If you have any questions about Colab, you can read more here:  
https://research.google.com/colaboratory/faq.html


## Dataset Overview

This week we will use data on Bay Area Craigslist rental housing posts.

Source: Pennington, Kate (2018). Bay Area Craigslist Rental Housing Posts, 2000-2018. Retrieved from https://github.com/katepennington/historic_bay_area_craigslist_housing_posts/blob/master/clean_2000_2018.csv.zip

**Dataset:** `rent.csv`  
Source: [TidyTuesday – 2022-07-05](https://github.com/rfordatascience/tidytuesday/blob/main/data/2022/2022-07-05/rent.csv)

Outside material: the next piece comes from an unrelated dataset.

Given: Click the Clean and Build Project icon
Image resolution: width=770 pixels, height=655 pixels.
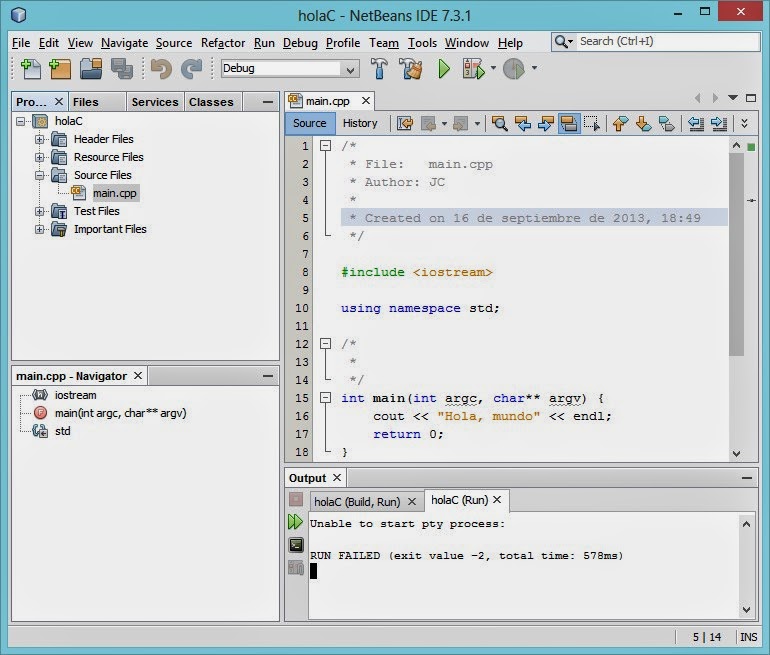Looking at the screenshot, I should [410, 69].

| Variable       | Type       | Description |
|----------------|------------|-------------|
| `post_id`      | Categorical| Unique listing ID |
| `date`         | Numeric    | Listing date (numeric format) |
| `year`         | Integer    | Year of listing |
| `nhood`        | Categorical| Neighborhood |
| `city`         | Categorical| City |
| `county`       | Categorical| County |
| `price`        | Numeric    | Listing price (USD) |
| `beds`         | Numeric    | Number of bedrooms |
| `baths`        | Numeric    | Number of bathrooms |
| `sqft`         | Numeric    | Square footage |
| `room_in_apt`  | Binary     |  Indicates whether the rental listing is for an entire apartment (0) or a single room within an apartment (1). |
| `address`      | Categorical| Street address |
| `lat`          | Numeric    | Latitude |
| `lon`          | Numeric    | Longitude |
| `title`        | Text       | Listing title |
| `descr`        | Text       | Listing description |
| `details`      | Text       | Additional details |


## Part 1: Importing the Libraries and Data

### Instructions:
- Import the `pandas`, `matplotlib` and `seaborn` libraries.
- Import data from the rent.csv into a dataframe from the tidytuesday link.
- Use `.info()` and `.head()` to inspect the structure and preview the data.

In [None]:
# import any libraries that you wish to use
import pandas as pd
import matplotlib.pyplot as plt
import seaborn as sns

In [None]:
# import data
# we can use a function in pandas called read_csv() to read in csv files.
# Similarly there are other functions such as  read_excel(), read_json(), read_html() etc
url = 'https://raw.githubusercontent.com/rfordatascience/tidytuesday/main/data/2022/2022-07-05/rent.csv'
df = pd.read_csv(url)

In [None]:
df.info()

In [None]:
df.head()

### 🔧 Task 1 - Try It Yourself

1. Add one line of code to print the number of rows and columns. To get the size of the table, use the .shape attribute of the Dataframe.

In [None]:
# Add code here 🔧
print(df.shape)

## Part 2: Inspecting, Cleaning & Removing Outliers

### Instructions:
- Identify whether variables have missing values.
- Check data types (e.g., dates, numeric columns). These are inferred. Do they look appropriate?
- Check for outliers key numeric variables like `price`, `sqft`, `beds`, or `baths`. Outliers are extreme or unusally low or high values compared to most others.



In [None]:
# Check for missing values - get a count for each column
df.isnull().sum()

In [None]:
# Basic summary statistics
df[['price', 'beds', 'baths', 'sqft']].describe()

In [None]:
# Check data types
df.dtypes

Data types are inferred.
- Numeric valus are either `int` (discrete, whole numbers with no limit) or `float` (continuous decimals with no limit). 64 is the default number of bits used to store the int or float.
- String/text is stored as `object`.
- Note that the inferred datatypes are not always ideal. For instance categorical is not used automatically. We have to set that. `categorical` is best when there are only a limited number of allowed values in the data. This can be numerical variables (0 or 1) or text variables with only some values to choose from (nhood, city, county)



In [None]:
#change the following object and int variables to categorical
df['nhood']=df['nhood'].astype('category')
df['city']=df['city'].astype('category')
df['county']=df['county'].astype('category')
df['room_in_apt']=df['room_in_apt'].astype('category')


### Outlier analysis
To see whether a variable contains outlier (points that are very different in value from the rest), we can create a **boxplot** of the variable.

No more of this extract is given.